Symphysiotomy is an obstetric procedure usually performed when a caesarean section is not possible. During this procedure, the cartilaginous pubic symphysis, or the point where the right and left ileum meet, is severed in order to create more room through which the baby can exit. This procedure is typically done when a baby is breech, or positioned to leave the uterus either feet first or buttocks first, is mechanically stuck in the birth canal or if the baby's or mother’s life is threatened. Some of the risks of this procedure include bladder or urethra damage and permanent or long-term impairment of walking. There is great controversy over whether a symphysiotomy is humane or if this procedure should be permanently replaced by caesarean sections.

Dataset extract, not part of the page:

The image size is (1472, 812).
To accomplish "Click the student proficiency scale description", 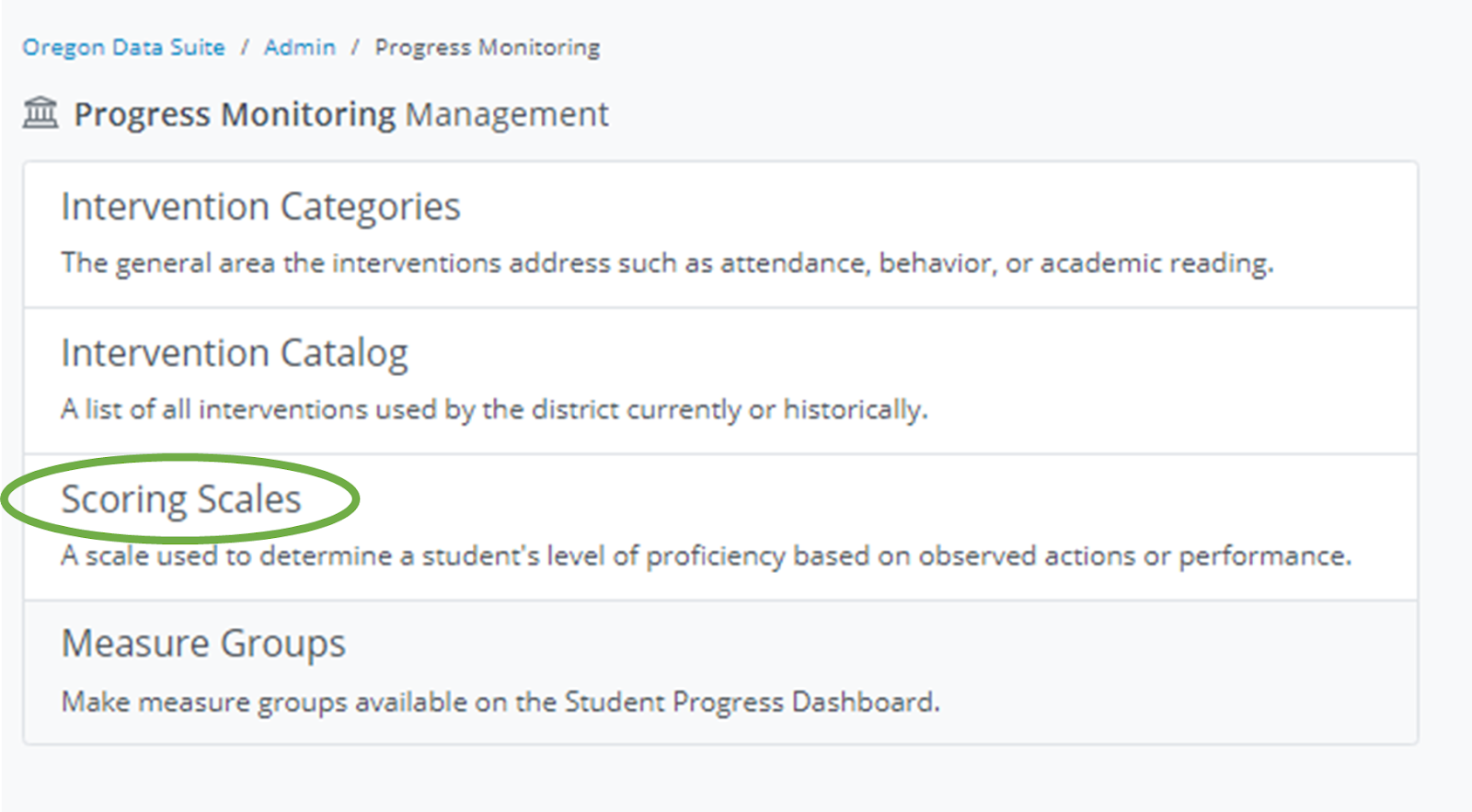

During a symphysiotomy procedure, the patient is first given local anesthesia to numb the pubic area. Next, an incision of about 0.5 to 1.5 inches (1.3 to 3.8 cm) is made in the lower abdomen to gain access to the pubic symphysis. The ligaments of the pubic symphysis are then severed to create approximately an additional 0.8 inches (2 cm) to ease the passage of the baby through the birth canal. Most of these obstetric procedures are coupled with a vacuum extraction or a suction device to help pull the baby free. It is also essential that the thighs of the patient are not pushed beyond 45 degrees outside the midline.
The primary risk of this procedure is harm to the urethra, or the tube passing between the bladder and the genitalia or injury to the bladder. These issues are most often caused by obstetric forceps used to mechanically remove the infant or when the patient’s thighs are allowed to spread apart once the cartilage has been cut. Allowing the legs to separate may also produce long-lasting or even permanent problems with walking and extreme pain.
Historically, this birthing procedure was used in situations where a cesarean section would have been a better option or was performed to simply make the birth quicker or easier for the physician. When cesarean sections are routine and safe, most obstetricians feel that the use of a symphysiotomy should be restricted to freeing an infant or saving the mother’s life only when a cesarean section is not possible. Cesarean sections, in most cases, do not produce as many long-lasting or painful side effects.